The government\'s Board of Investments estimates that 112,000 people are now working in call centers in this country, bringing in US$1.12 billion in revenues this year, a sharp increase from 2000 when call centers employed just 2,400 people and earned US$24 million.

Socioeconomic Planning Secretary Augusto Santos believes the industry\'s growth may even be faster than the government has realized, remarking that many cases of business process outsourcing go unrecorded.

The government boasts that the Philippines has cost-competitive, highly-skilled, readily-available labor with low overhead and a strategic location, easily accessible to major Asian cities and the U.S. West Coast.

It cites a study conducted by the Swiss International Institute for Management Development in 2004 that found that among Asian countries, the Philippines was number one in the availability of skilled labor.

When the industry first started in the late-1980s, it handled mainly e-mail response but it can now handle \"almost any type of customer interaction,\" ranging from support in travel, financial, technical, education and consumer-oriented fields.

One study by the Manila-based University of Asia and the Pacific, said the Philippines was a prime competitor for India thanks to the superior skills in English and its closer affinity to Western culture.

The Philippines hopes to capture about five percent of business process outsourcing globally by 2010, amounting to as much as US$10 billion.

But there are concerns over the industry\'s ultimate competitiveness. Many critics have warned that the English proficiency of Filipino graduates has been going down for years.

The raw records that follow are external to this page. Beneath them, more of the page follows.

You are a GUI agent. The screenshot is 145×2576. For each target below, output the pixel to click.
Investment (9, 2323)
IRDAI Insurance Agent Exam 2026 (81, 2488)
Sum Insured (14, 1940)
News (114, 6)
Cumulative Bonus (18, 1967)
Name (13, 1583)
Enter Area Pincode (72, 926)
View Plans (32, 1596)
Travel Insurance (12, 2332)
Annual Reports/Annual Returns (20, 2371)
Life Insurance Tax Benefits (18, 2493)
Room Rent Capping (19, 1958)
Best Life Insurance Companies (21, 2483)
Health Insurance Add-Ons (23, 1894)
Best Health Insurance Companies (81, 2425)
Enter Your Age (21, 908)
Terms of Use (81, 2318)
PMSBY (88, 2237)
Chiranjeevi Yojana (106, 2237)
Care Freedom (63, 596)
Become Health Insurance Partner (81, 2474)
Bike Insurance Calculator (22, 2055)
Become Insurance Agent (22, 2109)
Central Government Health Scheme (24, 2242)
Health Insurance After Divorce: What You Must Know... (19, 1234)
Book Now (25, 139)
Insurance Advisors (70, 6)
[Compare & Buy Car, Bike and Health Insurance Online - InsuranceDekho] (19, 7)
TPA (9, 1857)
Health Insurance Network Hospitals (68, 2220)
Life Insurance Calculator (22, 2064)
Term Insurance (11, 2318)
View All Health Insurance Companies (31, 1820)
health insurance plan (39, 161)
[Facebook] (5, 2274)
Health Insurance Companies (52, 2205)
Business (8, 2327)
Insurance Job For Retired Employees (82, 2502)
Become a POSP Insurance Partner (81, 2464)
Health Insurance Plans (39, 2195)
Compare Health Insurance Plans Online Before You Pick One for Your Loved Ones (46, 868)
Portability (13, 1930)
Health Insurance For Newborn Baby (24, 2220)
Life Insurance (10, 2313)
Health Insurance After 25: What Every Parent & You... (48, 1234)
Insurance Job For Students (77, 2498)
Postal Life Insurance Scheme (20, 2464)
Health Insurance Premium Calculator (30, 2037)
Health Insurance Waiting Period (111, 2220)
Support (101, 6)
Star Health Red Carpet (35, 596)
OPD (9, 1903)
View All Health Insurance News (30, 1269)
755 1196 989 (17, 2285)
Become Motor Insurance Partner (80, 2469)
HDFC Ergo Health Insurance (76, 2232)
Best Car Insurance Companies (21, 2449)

A report by McKinsey and Company, a research arm of the McKinsey Global Institute, an economics think-tank, credited the Philippines with having higher quality and more suitable manpower than India with costs that are almost as low.

But the report, issued last September,said the country scored average or below average in such areas as non-labor costs like power, political and security risks, a less hospitable business environment and bureaucracy.

It warned that the Philippines must develop a clear strategy to attract foreign investment in this sector, improve its infrastructure and boost the quality of the labor supply particularly in the area of English language.

\"The number one problem, admittedly is the declining supply of English speaking students,\" concedes Jennet Carillo, the Board of Investment\'s officer in charge of information technology.

To remedy this, Manila has improved the quality of English instruction and in 2003, launched a program where colleges will integrate special English courses \"for international business,\" in their curricula- precisely to address the call centers\' concerns, Carillo said.

She remarks that in her coordination with the industry, neither power and infrastructure have emerged as major worries for potential investors.

Manila\'s new thrust is to expand BPO operations to other major cities in the country such as Cebu City and Davao City where salaries and costs are lower and where unemployment is more serious.

To encourage this trend, the government wants to make sure that prospective host cities can meet the requirements in regard to sufficient power supplies, telecommunications infrastructure and fiber optic facilities.

They are also expanding the industry to higher level information technology sectors like software development, engineering design, computer graphics and animation.

The government also hopes that business outsourcing will spread to other fields, providing jobs to the country\'s many accountants and lawyers.